The Iran-Hamas Alliance for Public Executions in Palestine

Iran suggested to Hamas that it should announce that people suspected of collaborating with Israel would be pardoned if they handed themselves in, and then execute them in public, as a way of influencing public opinion and deterring people from collaborating with Israel.

The suggestion came up in early April in a meeting held in Syria between Iran and Hamas, which was attended by senior officials from Hamas's intelligence and foiling disposition.

Hamas was told that in Iran, public executions were the most effective way of quelling the opposition's activity, and that sometimes people threatened with public execution were willing to go a long way in order to save themselves from public disgrace, preferring to be executed in private and avoid public humiliation for themselves and their families. For this reason, the Iranians advised Hamas that the more public executions there were, the better, and that Hamas shouldn't be put off by the threat of international criticism, since this was being aimed at both Hamas and Iran in any case.

In answer to a question from senior Hamas politicians, the senior member of Iranian intelligence attending the meeting said that it would be discovered in due course that the offer was a trap, but that Hamas was under no obligation to treat anyone collaborating with Israel fairly, and that once a large number of these facilitators had handed themselves in, there would be a mass public execution that would have a dramatic effect on public opinion. The whole process would also help Hamas improve its status inside the Gaza Strip, where internal difficulties and the external siege were diminishing its control.

Another Hamas man claimed that serious mistakes had been made in the past, when innocent people were executed on false charges of collaborating with the enemy. He said that at the end of the day, the people being executed by Hamas were petty criminals rather than collaborators, which would make it even harder for Hamas to achieve legitimization inside the Gaza Strip. As an example, he mentioned Nasser Abu Farakh, a small-time car thief who had confessed under interrogation to being an agent working for Israel, but who had turned out to have been nothing of the sort. The organization was having a hard time admitting this, despite allegations from Farakh's family. He also brought up other cases in which there was evidence of citizens exploiting Hamas's call to settle personal accounts with other citizens by incriminating them as collaborators and having them executed.

A major in the Syrian air force intelligence, who was running the course together with the Iranians, answered that the execution of petty criminals who were a scourge to Palestinian society would be no bad thing, and added that there was a proverb that said that all was fair in love and war, so there was no need to be deterred by this insignificant price that had to be paid.

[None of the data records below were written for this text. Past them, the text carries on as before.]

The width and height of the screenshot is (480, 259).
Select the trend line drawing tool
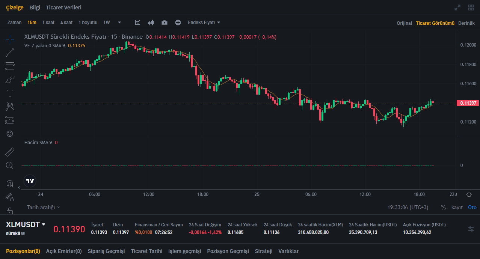tap(10, 53)

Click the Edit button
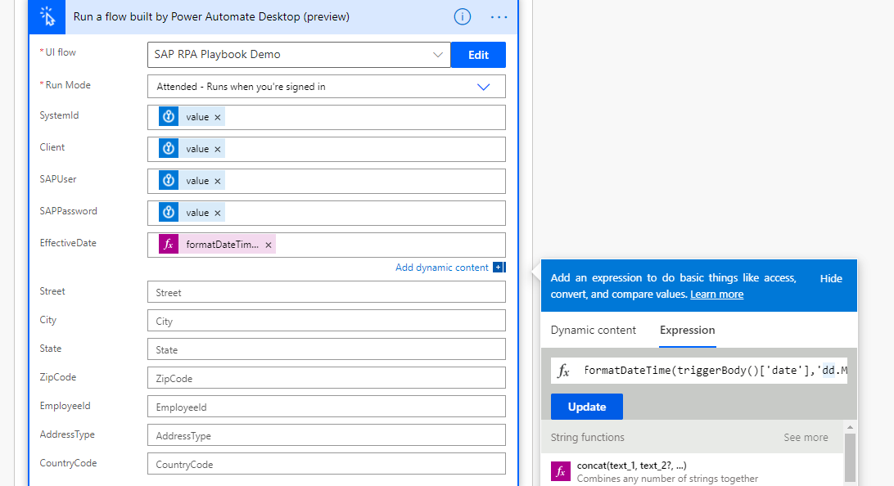click(x=478, y=55)
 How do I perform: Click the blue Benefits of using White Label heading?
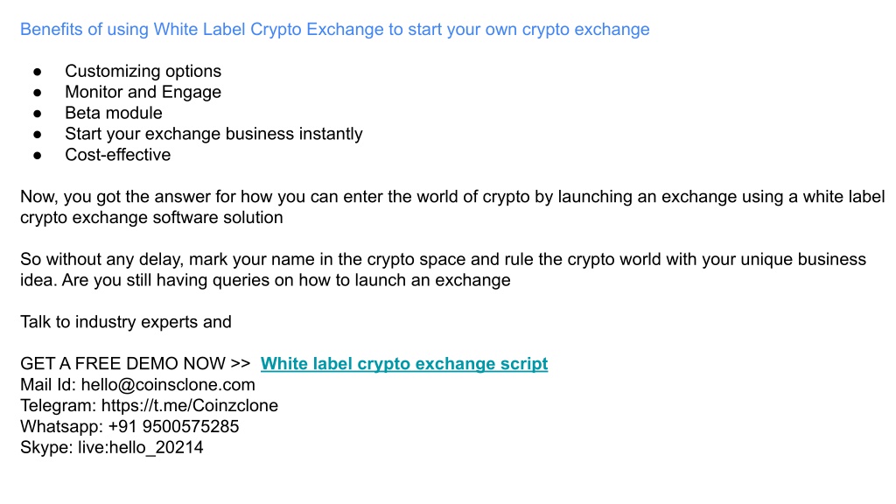335,29
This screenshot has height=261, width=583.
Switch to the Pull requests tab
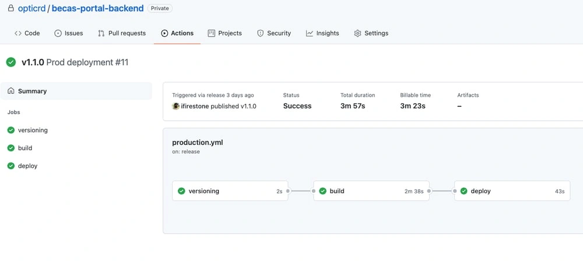[x=122, y=33]
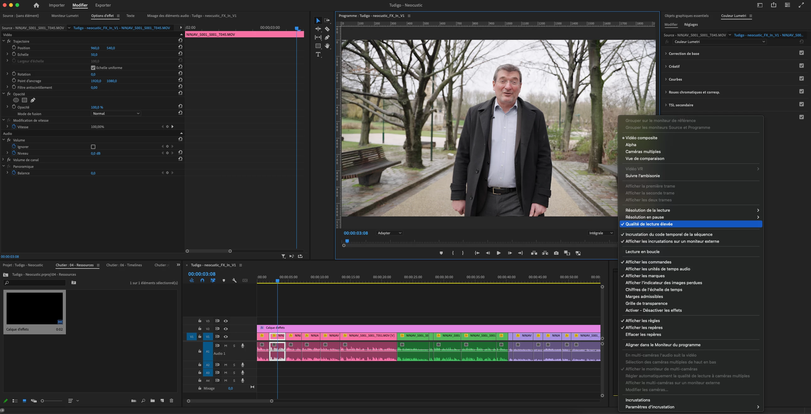Hide track V2 with eye icon
The height and width of the screenshot is (414, 811).
(226, 329)
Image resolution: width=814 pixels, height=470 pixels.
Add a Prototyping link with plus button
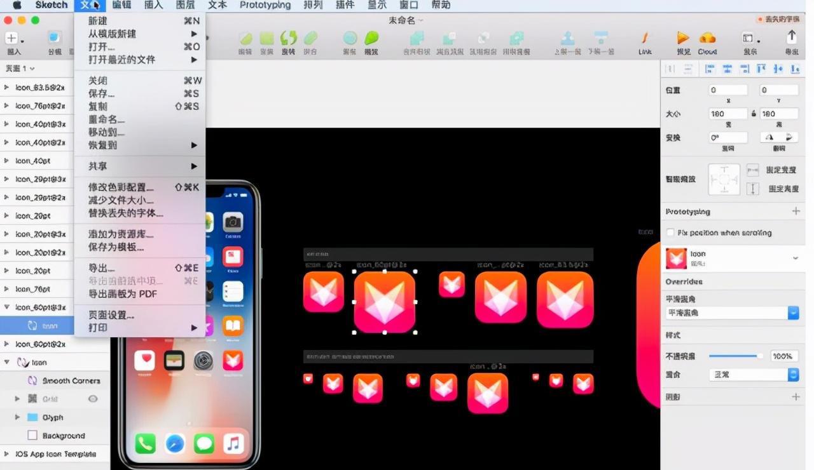tap(796, 211)
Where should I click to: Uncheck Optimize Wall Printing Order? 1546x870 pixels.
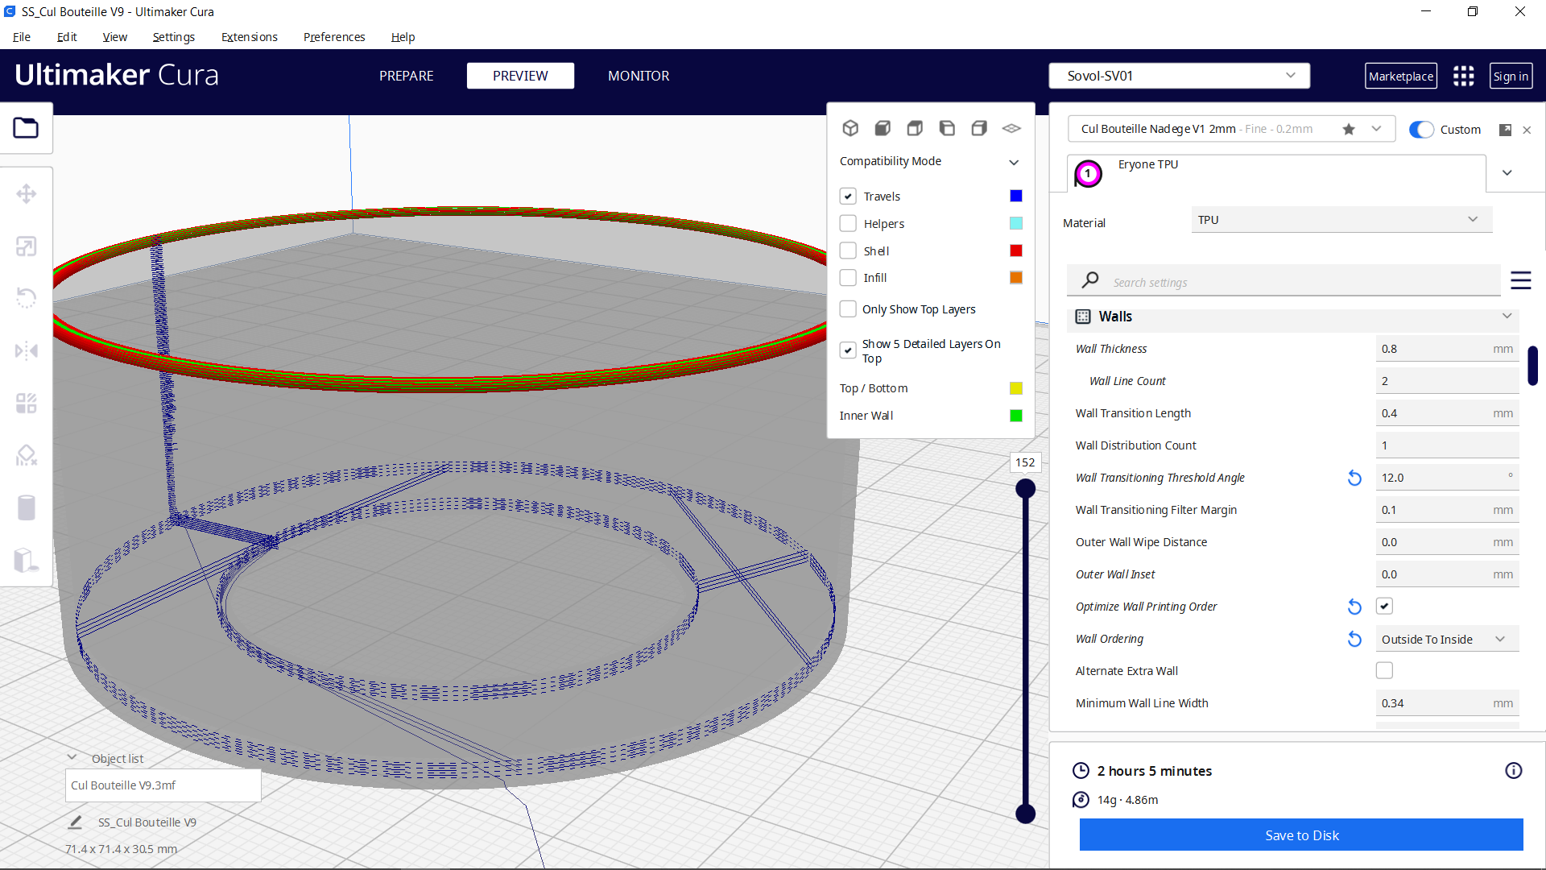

On 8 May 2010, the first part of the plan was put into action, with Hamas's interior ministry in the Gaza Strip issuing a formal announcement which stated that all those collaborating with the forces of occupation were being offered a chance to hand themselves in by July 2010 and be pardoned. Due to the lack of response, and following Hamas's consultation with the Iranians in Syria, the Iranians recommended that Hamas issue a public announcement stating that many people had already handed themselves in, and that due to the success of the scheme, the movement was extending the deadline.